_TASK GOAL_. Express the records as a two-column CSV with the headers input and output, starting with the line that contains "Click the word" and going on through the line that contains "will (x=69, y=112).". Give one row per record, with each field in double quotes and any line breaks turned into spaces.

Extracted data entries
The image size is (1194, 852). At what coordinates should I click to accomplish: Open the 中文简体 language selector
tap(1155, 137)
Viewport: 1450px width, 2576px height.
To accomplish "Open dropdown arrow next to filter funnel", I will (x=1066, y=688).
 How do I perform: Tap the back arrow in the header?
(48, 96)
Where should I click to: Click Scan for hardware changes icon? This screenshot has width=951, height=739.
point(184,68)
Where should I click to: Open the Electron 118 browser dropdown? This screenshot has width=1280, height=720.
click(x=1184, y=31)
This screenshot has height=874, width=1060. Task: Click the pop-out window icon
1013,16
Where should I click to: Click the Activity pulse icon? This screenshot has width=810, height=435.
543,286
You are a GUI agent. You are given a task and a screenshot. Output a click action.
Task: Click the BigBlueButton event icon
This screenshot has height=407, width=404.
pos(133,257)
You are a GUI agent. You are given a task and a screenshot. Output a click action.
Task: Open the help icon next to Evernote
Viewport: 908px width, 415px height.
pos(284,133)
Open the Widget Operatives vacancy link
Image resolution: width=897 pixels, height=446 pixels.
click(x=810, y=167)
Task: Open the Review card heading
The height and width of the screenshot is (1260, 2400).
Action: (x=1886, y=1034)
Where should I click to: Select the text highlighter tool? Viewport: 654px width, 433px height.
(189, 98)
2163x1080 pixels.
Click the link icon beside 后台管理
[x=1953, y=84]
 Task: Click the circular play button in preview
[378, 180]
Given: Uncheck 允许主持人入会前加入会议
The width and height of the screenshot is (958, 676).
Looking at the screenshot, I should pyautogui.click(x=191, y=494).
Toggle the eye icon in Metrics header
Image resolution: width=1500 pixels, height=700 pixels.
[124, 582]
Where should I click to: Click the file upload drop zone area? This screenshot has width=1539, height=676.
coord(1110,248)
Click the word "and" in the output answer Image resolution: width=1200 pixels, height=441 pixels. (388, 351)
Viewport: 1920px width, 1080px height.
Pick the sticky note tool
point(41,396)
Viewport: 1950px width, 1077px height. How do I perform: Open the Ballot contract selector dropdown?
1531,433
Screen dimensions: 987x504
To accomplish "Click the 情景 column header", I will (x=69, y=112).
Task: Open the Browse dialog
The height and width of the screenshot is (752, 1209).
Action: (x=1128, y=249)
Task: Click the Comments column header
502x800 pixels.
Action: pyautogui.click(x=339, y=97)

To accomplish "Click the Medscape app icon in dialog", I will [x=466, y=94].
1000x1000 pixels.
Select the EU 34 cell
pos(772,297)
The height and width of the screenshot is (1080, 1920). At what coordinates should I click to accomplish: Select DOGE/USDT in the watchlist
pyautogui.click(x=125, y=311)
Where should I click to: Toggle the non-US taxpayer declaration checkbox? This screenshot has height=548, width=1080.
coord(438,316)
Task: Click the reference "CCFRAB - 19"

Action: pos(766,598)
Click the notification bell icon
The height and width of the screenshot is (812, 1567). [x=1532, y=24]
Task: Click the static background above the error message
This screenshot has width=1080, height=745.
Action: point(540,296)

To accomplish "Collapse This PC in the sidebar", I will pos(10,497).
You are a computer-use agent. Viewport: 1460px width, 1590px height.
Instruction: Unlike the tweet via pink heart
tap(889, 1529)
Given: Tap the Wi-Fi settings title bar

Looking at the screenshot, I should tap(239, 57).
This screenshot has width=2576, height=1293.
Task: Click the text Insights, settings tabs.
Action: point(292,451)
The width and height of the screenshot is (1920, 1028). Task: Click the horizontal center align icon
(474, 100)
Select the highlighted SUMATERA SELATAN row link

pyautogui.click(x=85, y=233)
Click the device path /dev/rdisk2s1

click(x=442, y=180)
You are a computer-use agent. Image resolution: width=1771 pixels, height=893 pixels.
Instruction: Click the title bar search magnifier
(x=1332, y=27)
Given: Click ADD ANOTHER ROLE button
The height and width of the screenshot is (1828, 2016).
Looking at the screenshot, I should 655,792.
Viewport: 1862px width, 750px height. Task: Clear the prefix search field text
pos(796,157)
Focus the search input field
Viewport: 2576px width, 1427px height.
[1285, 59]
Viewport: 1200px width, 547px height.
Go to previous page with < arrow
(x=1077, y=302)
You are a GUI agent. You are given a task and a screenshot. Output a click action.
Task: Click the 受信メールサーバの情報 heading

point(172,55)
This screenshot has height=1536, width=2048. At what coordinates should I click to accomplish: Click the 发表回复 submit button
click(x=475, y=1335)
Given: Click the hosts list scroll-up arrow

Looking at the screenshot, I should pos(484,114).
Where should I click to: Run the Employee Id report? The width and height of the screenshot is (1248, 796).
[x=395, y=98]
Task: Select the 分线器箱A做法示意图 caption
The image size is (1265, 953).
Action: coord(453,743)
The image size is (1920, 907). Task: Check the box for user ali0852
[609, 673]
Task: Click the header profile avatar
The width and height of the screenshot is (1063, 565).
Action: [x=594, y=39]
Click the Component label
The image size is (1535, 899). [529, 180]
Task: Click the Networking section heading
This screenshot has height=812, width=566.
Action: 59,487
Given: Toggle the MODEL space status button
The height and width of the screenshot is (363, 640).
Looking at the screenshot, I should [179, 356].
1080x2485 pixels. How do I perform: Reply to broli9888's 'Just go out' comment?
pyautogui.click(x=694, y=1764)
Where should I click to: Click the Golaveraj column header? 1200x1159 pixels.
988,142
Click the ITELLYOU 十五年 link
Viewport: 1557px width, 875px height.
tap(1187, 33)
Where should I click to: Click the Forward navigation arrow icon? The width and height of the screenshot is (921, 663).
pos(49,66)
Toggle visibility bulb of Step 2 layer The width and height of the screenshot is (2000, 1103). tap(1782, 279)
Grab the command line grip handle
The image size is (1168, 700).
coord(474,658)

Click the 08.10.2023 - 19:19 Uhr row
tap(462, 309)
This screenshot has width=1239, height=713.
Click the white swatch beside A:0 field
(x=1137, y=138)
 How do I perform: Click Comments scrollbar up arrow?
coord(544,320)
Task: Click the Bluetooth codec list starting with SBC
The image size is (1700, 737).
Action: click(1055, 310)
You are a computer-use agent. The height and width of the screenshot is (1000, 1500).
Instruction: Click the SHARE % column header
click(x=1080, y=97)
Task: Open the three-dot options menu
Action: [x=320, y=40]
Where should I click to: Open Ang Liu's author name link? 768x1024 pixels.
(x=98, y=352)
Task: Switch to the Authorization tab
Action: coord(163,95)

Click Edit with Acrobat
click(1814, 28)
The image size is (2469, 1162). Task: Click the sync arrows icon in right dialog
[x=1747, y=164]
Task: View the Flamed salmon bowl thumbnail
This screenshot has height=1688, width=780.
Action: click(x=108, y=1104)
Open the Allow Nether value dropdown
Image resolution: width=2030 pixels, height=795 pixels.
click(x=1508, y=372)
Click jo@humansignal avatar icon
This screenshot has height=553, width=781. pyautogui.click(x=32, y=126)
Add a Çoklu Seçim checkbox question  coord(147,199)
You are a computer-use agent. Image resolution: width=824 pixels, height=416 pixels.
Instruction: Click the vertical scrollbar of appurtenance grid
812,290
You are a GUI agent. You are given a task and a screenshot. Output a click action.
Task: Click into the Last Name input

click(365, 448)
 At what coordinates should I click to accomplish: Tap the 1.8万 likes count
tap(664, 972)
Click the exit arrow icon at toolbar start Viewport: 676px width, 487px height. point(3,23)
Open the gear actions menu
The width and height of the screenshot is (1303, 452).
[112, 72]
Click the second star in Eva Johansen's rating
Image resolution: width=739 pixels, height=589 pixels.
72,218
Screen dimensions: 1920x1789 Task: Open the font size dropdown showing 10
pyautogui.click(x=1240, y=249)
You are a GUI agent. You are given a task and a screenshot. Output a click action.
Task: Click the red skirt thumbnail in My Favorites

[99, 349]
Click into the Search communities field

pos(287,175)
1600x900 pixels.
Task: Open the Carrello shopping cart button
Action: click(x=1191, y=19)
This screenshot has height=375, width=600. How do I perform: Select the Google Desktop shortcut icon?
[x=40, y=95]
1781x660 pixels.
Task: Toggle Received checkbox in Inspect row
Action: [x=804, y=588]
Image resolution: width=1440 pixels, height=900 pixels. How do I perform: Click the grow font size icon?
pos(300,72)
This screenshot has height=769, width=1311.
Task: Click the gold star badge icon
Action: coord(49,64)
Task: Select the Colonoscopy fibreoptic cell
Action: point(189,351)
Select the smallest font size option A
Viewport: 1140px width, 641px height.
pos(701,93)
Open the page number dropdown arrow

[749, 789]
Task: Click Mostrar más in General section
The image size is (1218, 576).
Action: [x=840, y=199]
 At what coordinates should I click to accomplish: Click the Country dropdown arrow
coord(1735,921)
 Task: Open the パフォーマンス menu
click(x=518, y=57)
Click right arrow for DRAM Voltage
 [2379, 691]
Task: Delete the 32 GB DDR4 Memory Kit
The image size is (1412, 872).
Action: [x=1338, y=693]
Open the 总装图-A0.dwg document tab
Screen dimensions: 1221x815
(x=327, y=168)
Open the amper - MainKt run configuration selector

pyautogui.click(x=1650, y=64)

_EXERCISE ANSWER_.
input,output
"Click the word ""and"" in the output answer Image resolution: width=1200 pixels, height=441 pixels.","(388, 351)"
"Viewport: 1920px width, 1080px height. Pick the sticky note tool","point(41,396)"
"Viewport: 1950px width, 1077px height. How do I perform: Open the Ballot contract selector dropdown?","1531,433"
"Screen dimensions: 987x504 To accomplish ""Click the 情景 column header"",","I will (x=69, y=112)."